Entries on where items appear
_ _ _ _ _
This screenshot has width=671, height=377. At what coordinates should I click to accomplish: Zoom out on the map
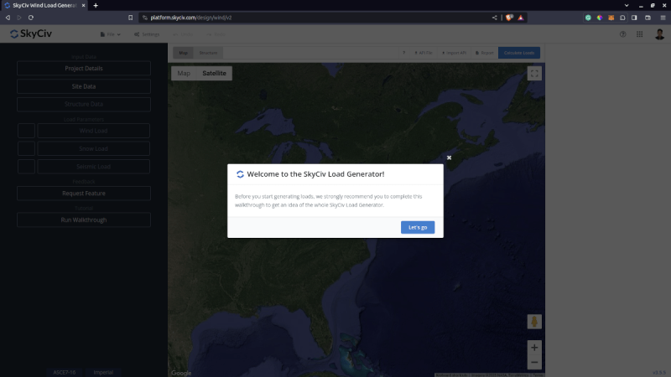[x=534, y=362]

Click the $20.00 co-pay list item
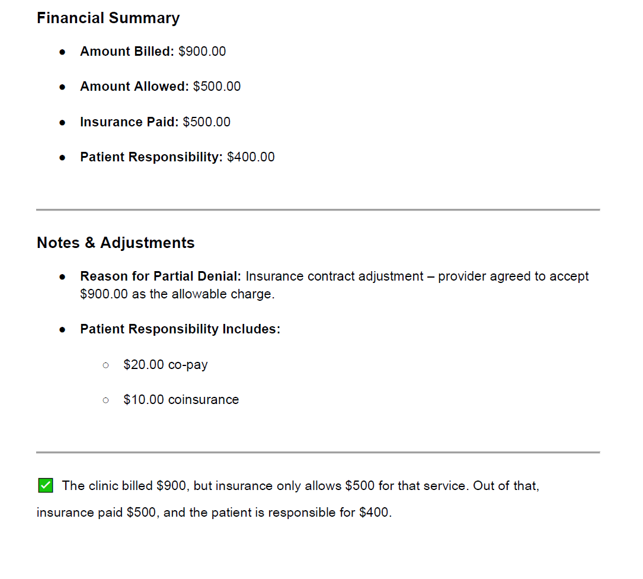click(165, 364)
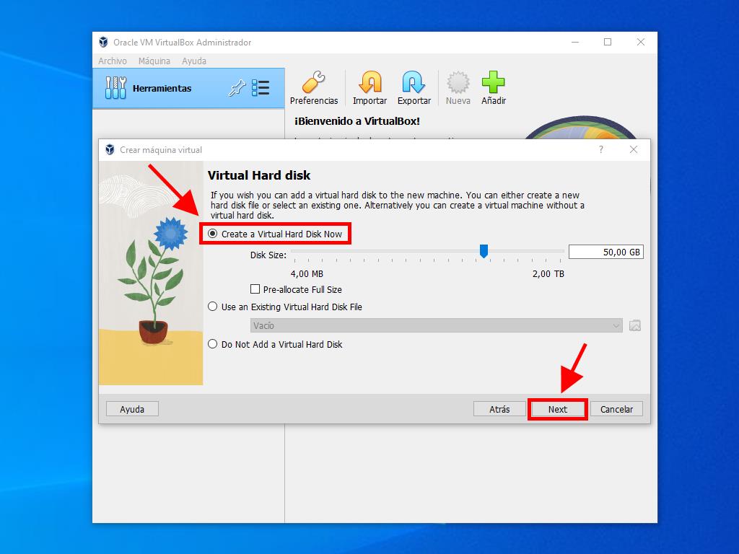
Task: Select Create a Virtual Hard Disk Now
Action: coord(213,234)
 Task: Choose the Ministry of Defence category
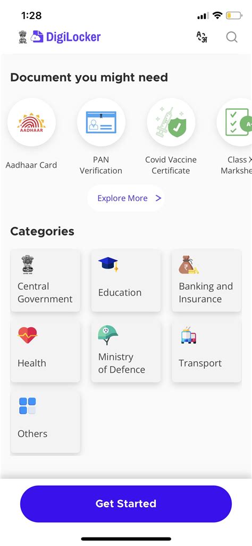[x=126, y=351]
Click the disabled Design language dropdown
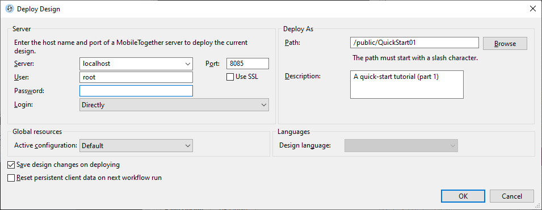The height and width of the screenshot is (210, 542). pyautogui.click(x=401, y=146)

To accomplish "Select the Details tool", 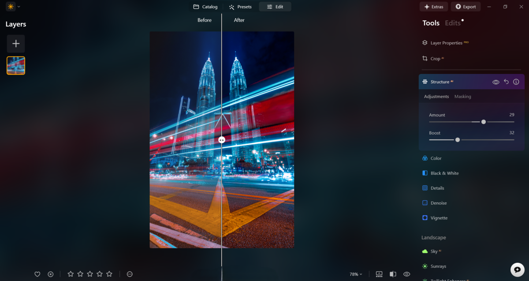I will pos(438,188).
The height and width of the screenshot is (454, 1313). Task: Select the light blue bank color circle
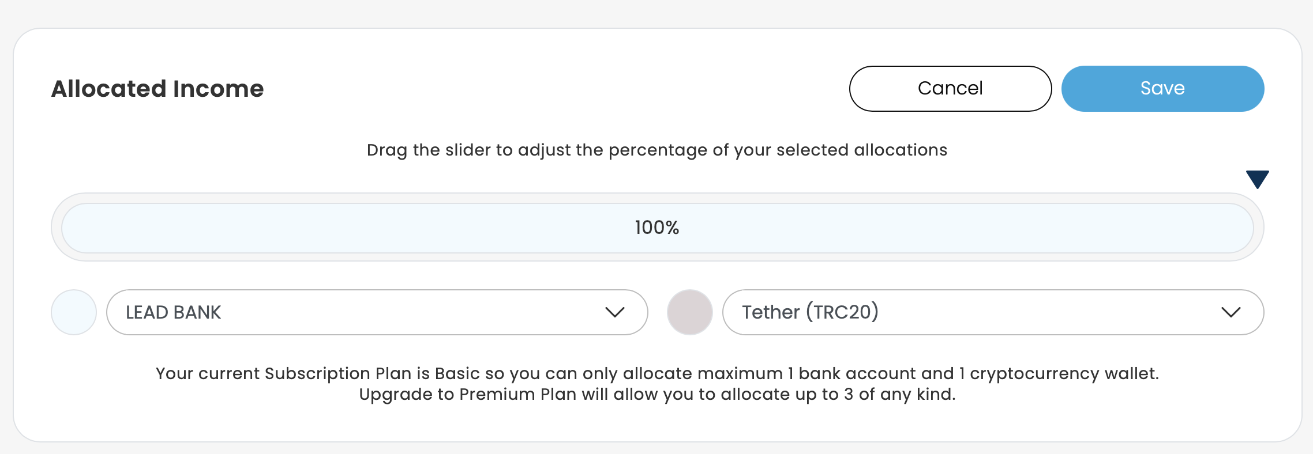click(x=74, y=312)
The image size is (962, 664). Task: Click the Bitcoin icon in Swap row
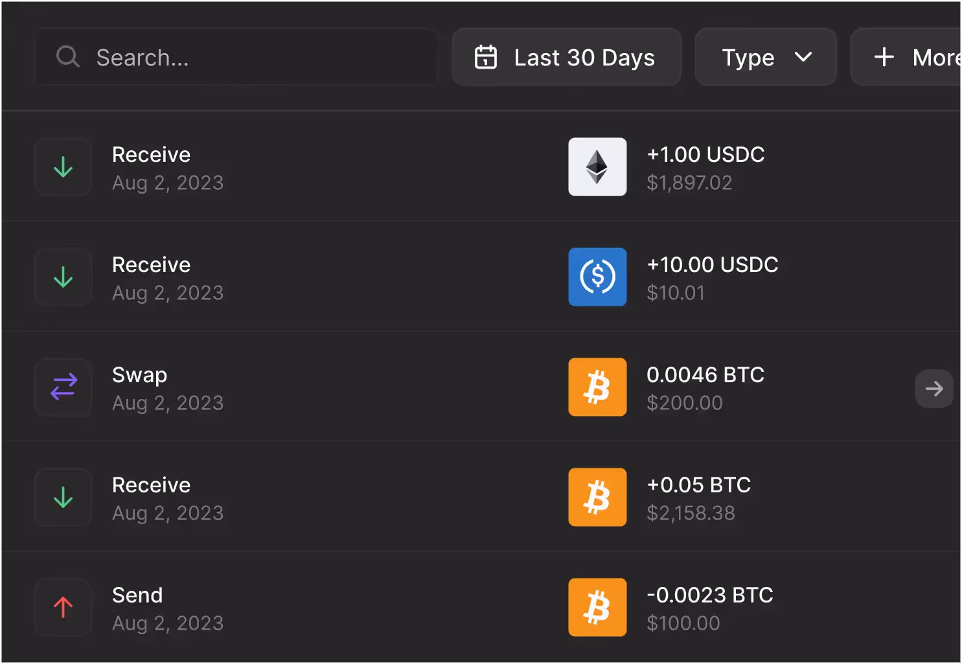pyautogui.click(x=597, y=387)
_ _ _ _ _
_WHAT YOU WILL DO_. Starting at the beginning of the material and stopping after the line with "[x=126, y=351]", write those lines out again with "co-pay" swapped for "copayment" and everything else left as is. Omit the pictures.

_RESPONSE_.
This screenshot has width=671, height=377. At what coordinates should I click to accomplish: Zoom out on the map
[x=534, y=362]

Click the $20.00 copayment list item
click(165, 364)
Task: Select Create a Virtual Hard Disk Now
Action: coord(213,234)
 Task: Choose the Ministry of Defence category
[x=126, y=351]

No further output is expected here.